PROBLEM TO SOLVE
Take the data below and repeat it exactly.

(Stored data entries)
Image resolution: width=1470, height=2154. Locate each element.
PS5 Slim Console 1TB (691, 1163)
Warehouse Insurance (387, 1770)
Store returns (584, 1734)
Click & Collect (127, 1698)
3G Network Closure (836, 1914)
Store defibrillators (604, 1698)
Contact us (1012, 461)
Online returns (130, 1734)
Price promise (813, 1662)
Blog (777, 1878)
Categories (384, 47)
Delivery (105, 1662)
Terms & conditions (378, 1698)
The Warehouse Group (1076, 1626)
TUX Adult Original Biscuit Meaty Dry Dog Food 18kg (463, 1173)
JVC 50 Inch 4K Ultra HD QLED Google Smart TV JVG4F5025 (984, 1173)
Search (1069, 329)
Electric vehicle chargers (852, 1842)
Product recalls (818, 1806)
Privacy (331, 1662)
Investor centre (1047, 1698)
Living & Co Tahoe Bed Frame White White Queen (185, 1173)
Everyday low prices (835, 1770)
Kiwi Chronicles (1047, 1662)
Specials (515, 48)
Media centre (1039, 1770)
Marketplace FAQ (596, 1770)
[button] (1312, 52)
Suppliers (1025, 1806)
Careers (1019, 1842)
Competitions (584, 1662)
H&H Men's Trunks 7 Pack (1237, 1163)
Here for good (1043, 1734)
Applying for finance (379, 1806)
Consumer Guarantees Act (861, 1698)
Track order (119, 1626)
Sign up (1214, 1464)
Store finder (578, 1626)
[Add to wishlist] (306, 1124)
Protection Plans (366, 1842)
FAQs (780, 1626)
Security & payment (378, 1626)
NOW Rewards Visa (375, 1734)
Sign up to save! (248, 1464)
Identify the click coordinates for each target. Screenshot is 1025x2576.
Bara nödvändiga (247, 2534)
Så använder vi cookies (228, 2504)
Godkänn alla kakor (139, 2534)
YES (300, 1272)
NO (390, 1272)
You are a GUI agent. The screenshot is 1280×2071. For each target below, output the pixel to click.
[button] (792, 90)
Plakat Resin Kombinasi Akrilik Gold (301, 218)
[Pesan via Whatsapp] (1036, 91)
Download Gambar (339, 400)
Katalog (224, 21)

EXERCISE OUTPUT
Image resolution: width=1470, height=2154. Locate each element.
PS5 Slim Console 1TB (691, 1163)
Warehouse Insurance (387, 1770)
Store returns (584, 1734)
Click & Collect (127, 1698)
3G Network Closure (836, 1914)
Store defibrillators (604, 1698)
Contact us (1012, 461)
Online returns (130, 1734)
Price promise (813, 1662)
Blog (777, 1878)
Categories (384, 47)
Delivery (105, 1662)
Terms & conditions (378, 1698)
The Warehouse Group (1076, 1626)
TUX Adult Original Biscuit Meaty Dry Dog Food 18kg (463, 1173)
JVC 50 Inch 4K Ultra HD QLED Google Smart TV JVG4F5025 (984, 1173)
Search (1069, 329)
Electric vehicle chargers (852, 1842)
Product recalls (818, 1806)
Privacy (331, 1662)
Investor centre (1047, 1698)
Living & Co Tahoe Bed Frame White White Queen (185, 1173)
Everyday low prices (835, 1770)
Kiwi Chronicles (1047, 1662)
Specials (515, 48)
Media centre (1039, 1770)
Marketplace FAQ (596, 1770)
[button] (1312, 52)
Suppliers (1025, 1806)
Careers (1019, 1842)
Competitions (584, 1662)
H&H Men's Trunks 7 Pack (1237, 1163)
Here for good (1043, 1734)
Applying for finance (379, 1806)
Consumer Guarantees Act (861, 1698)
Track order (119, 1626)
Sign up (1214, 1464)
Store finder (578, 1626)
[Add to wishlist] (306, 1124)
Protection Plans (366, 1842)
FAQs (780, 1626)
Security & payment (378, 1626)
NOW Rewards Visa (375, 1734)
Sign up to save! (248, 1464)
Identify the click coordinates for each target. Screenshot is 1025x2576.
Bara nödvändiga (247, 2534)
Så använder vi cookies (228, 2504)
Godkänn alla kakor (139, 2534)
YES (300, 1272)
NO (390, 1272)
You are a GUI agent. The screenshot is 1280×2071. For each target below, output the pixel to click.
[button] (792, 90)
Plakat Resin Kombinasi Akrilik Gold (301, 218)
[Pesan via Whatsapp] (1036, 91)
Download Gambar (339, 400)
Katalog (224, 21)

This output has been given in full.